Abstract

Four statistical models (linear regression, exponential regression, Poisson regression and logistic regression) applied to analyze the variables in pipe vulnerabilities with the objective of finding equations to predict probable future pipe accidents. The most effective variables in pipe failures are material, age, length, diameter and hydraulic pressure. To evaluate these models, the data collected in recent years in the water distribution network of district 1 in Tehran were used, with a total length of 582,702 m of pipes, and 48,500 consumers. The results demonstrate that among the four studied models, the logistic regression model is best able to give a good performance and is capable of predicting future accidents with a higher probability.

INTRODUCTION

Accidents and pipe failures in urban water systems, amongst them water distribution networks, create great challenges for water utilities and researchers around the world (Kropp & Herz 2005; Grigg 2012). Winkler et al. (2018) used a boosted technique of decision trees for pipe failure prediction based on existing network data and historical failure records in a medium sized city, and concluded that this method has the best performance for studying real pipe failures in comparison to other models.

Wilson et al. (2017) studied pipe failure prediction for large diameter water mains (greater than 500 mm) within a period of 13 years by a series of statistical models. They concluded that the studied models were capable to predict the failures of an individual pipe or pipe segments with a high probability. Alvisi & Franchini (2010) used two proposed parameterization models by Mailhot et al. (2000) and Le Gat & Eisenbeis (2000) to estimate the pipe failures and concluded that both models have similar performances in an observed period. Savic (2009) and Kakoudakis et al. (2017) developed an evolutionary polynomial regression model (EPR) with K-means clustering to predict the failure of pipes based on length, diameter, and age.

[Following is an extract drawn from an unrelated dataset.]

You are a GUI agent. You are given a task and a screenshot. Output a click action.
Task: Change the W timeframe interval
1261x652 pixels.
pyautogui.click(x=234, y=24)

Inanloo et al. (2016) investigated the risk of vulnerability and pipe failure in distribution networks in Miami, Florida, according to a decision aid GIS-based risk assessment. In their research, Pelletier et al. (2003) used a variety of scenarios with a strategy model to find the number of annual failures in the water networks of three cities. Tabesh et al. (2009) used two models based on the Data-Driven Modeling named Artificial Neural Networks and Neuro-fuzzy systems along with a multivariate regression approach to predict more precisely the failure of pipes and concluded that the Neural network outcomes are more accurate. Kabir et al. (2015) reported that in the year 2000 there were on average 700 water pipe breaks in Canada and USA incurring a cost equivalent to 10 billion Canadian dollars for these two governments. Most current actions to make decisions on a pipe's repair or exchange were based only on the age of the pipe and the number of previous breaks (Shamir & Howard 1979; Kettler & Goulter 1985; Andreou et al. 1987; Le gat & Eisenbeis 2000; Xu et al. 2018). Debón et al. (2010) compared models with using a receiver operating characteristics (ROC) graph to evaluate them and concluded that the generalized linear regression model is the best model for this subject.

Some researchers in Iran note that over 20–30% of the total revenues of Iranian water and wastewater companies is spent on repair, rehabilitation and corrective actions, and about 30% of accidents occurred in the pipes of the distribution system (Elahipanah 1999; Beigi 2000; Tajrishi & Abrishamchi 2005).

The objective of this research is to compare four statistical regression models that are appropriate for identification of pipe break patterns in a real pilot in a Tehran distribution network. The models used in this research were the linear model, exponential model, the Poisson generalized linear model, and the logistic generalized linear model, while the variables used include pipe diameter, pipe length, pipe age and pipe internal pressure.

METHOD

This research has applied the four mentioned regression models to analyze the variables in pipe vulnerabilities. In regression, a search is made for an equation which can express the relationship between the variables and on the basis of which it is possible to make the necessary predictions or estimations (Scheidegger et al. 2015; Nishiyama & Filion 2013; Rausand & Arnljot, 2004). Explanations of the four models are given below.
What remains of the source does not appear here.